Have not given it much thought. If you mean that we take a program, say Crafty to change the subject, and then write a new move generator to replace the current one, and once debugged, we save it, and then we replace the eval with a new one.. And repeat until everything is new, I suppose that would be perfectly acceptable. Using someone's code during development is not quite the same as using it in the "final product."

If you mean something else, please explain...
You've half described what I mean. I'ld call it a parallel development piggy backing on the original work.
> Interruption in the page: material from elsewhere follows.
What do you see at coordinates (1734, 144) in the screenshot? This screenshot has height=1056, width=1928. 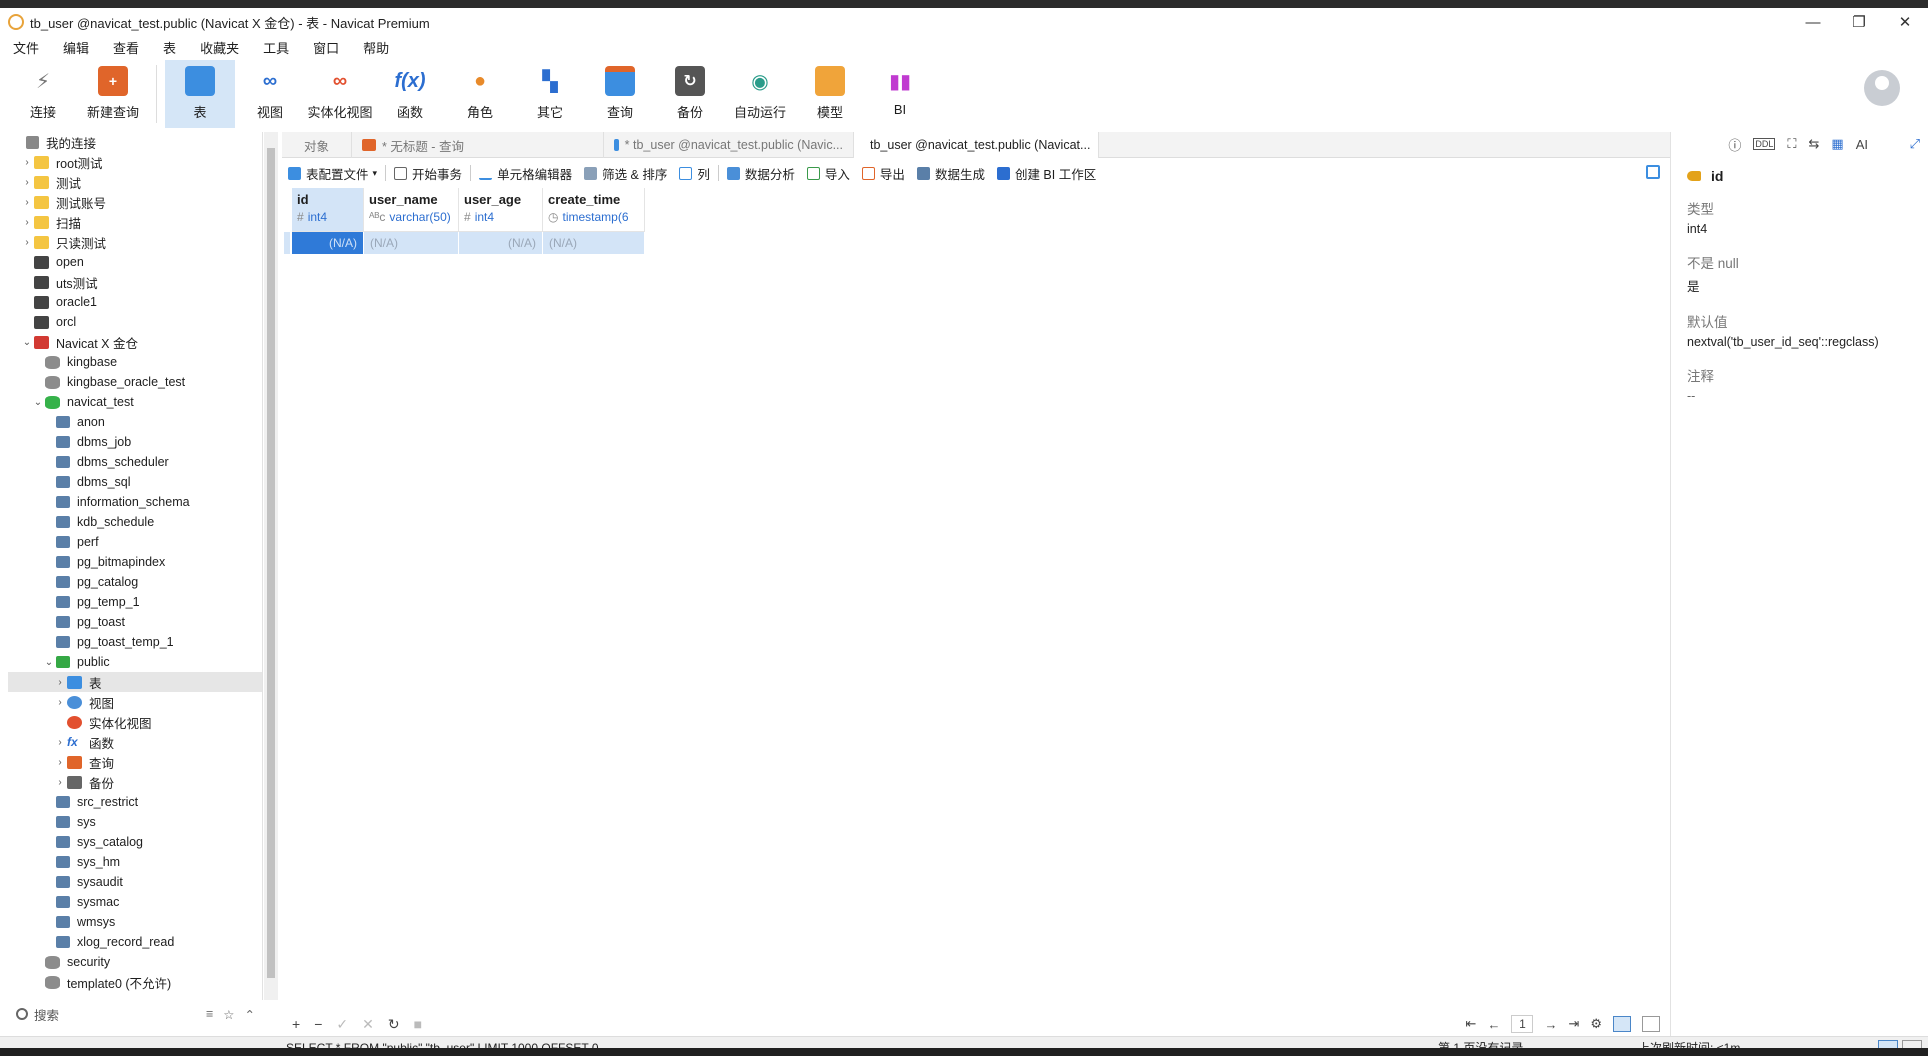 I see `info-icon: ⓘ` at bounding box center [1734, 144].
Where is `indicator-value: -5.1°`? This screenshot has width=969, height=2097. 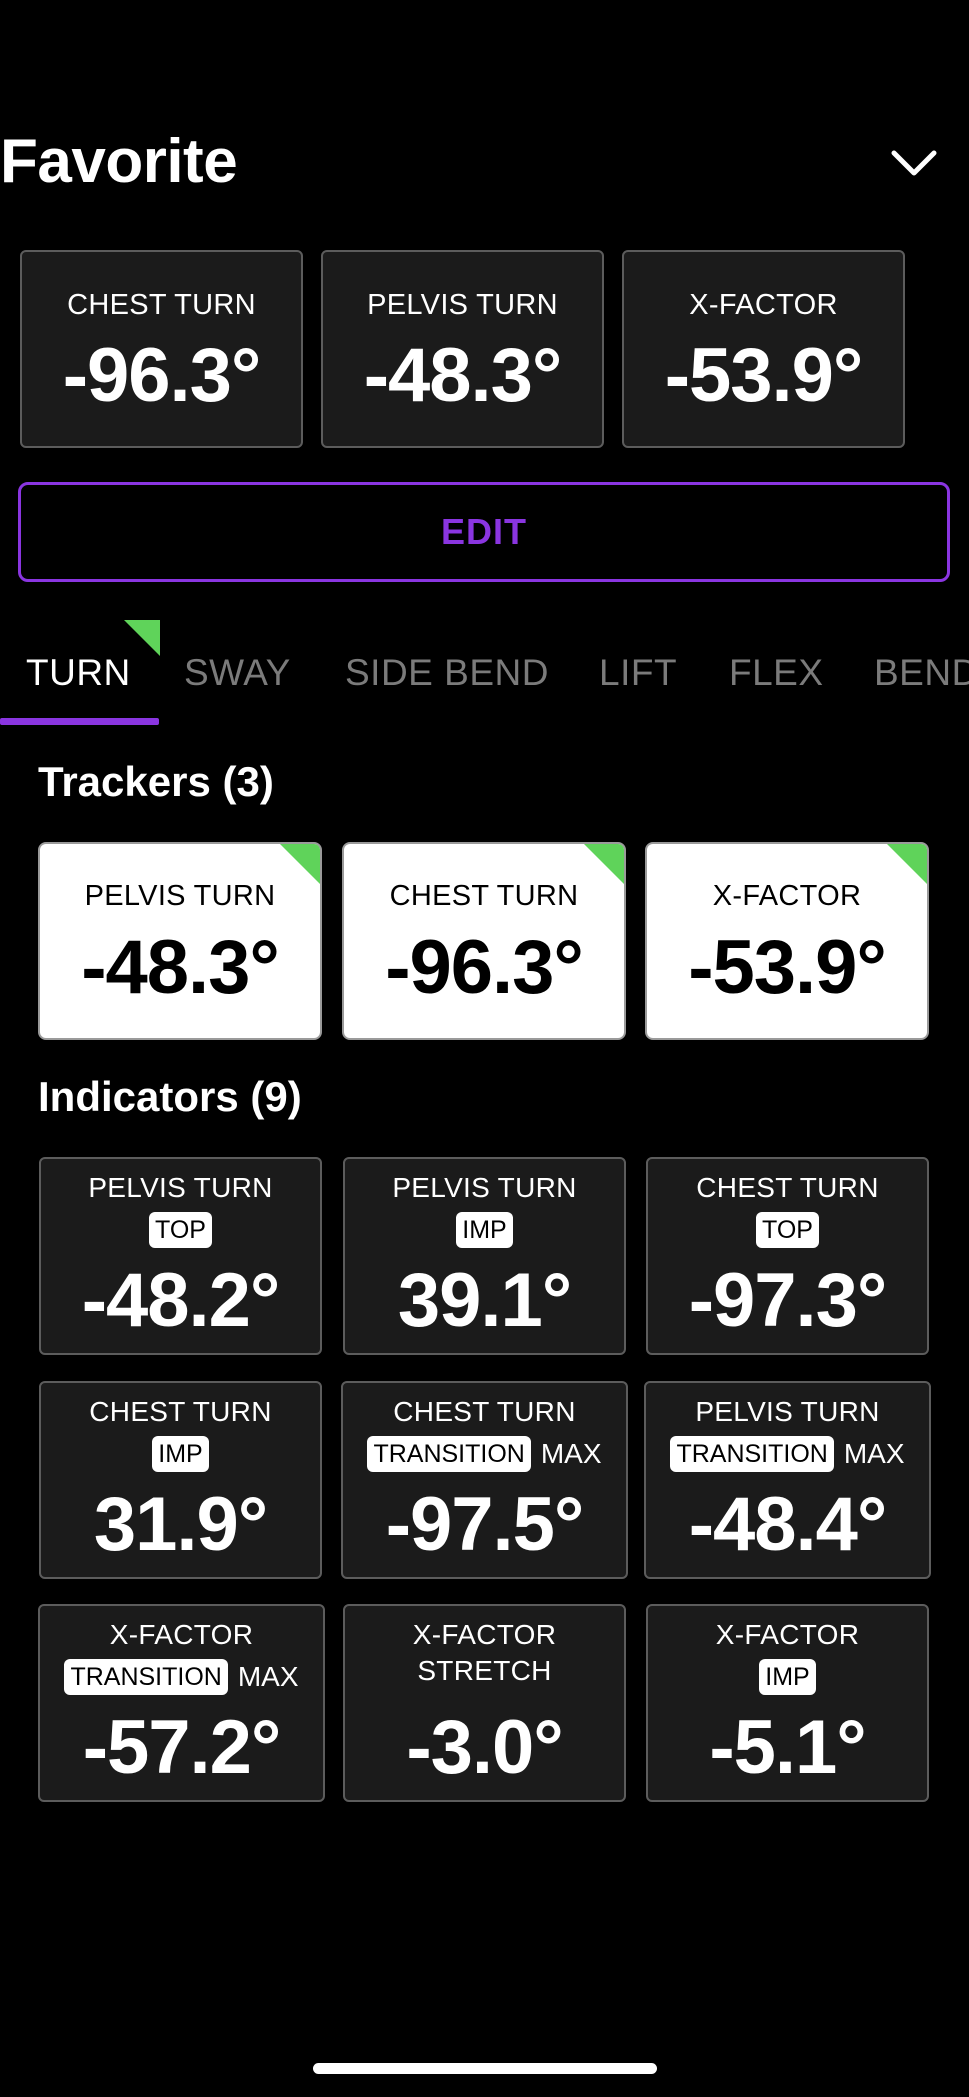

What I had more in mind though was that this could be done also to create a similar or identical series of black boxes, a move module, a movegen module and eval module where the output was the same as the original for a given input, but the black box used entirely different code and data to do the work. Maybe it would used the original data as a placeholder, and then change that later. With a bit of order shuffling of internal elements, and then addition/deletion of some idea chunks, the final product would bear no apparent relation to the original piggy-backed program and there could be no legal challenge. As you say: Using someone's code during development is not quite the same as using it in the "final product."

Seems to me that the data similarities and other similarities described by ZW are not incompatible with this approach having been used, and, in that case, the critical issue is the INTENT of the programmer. Does he want it to be utterly clean, all his own work, or is he not too bothered?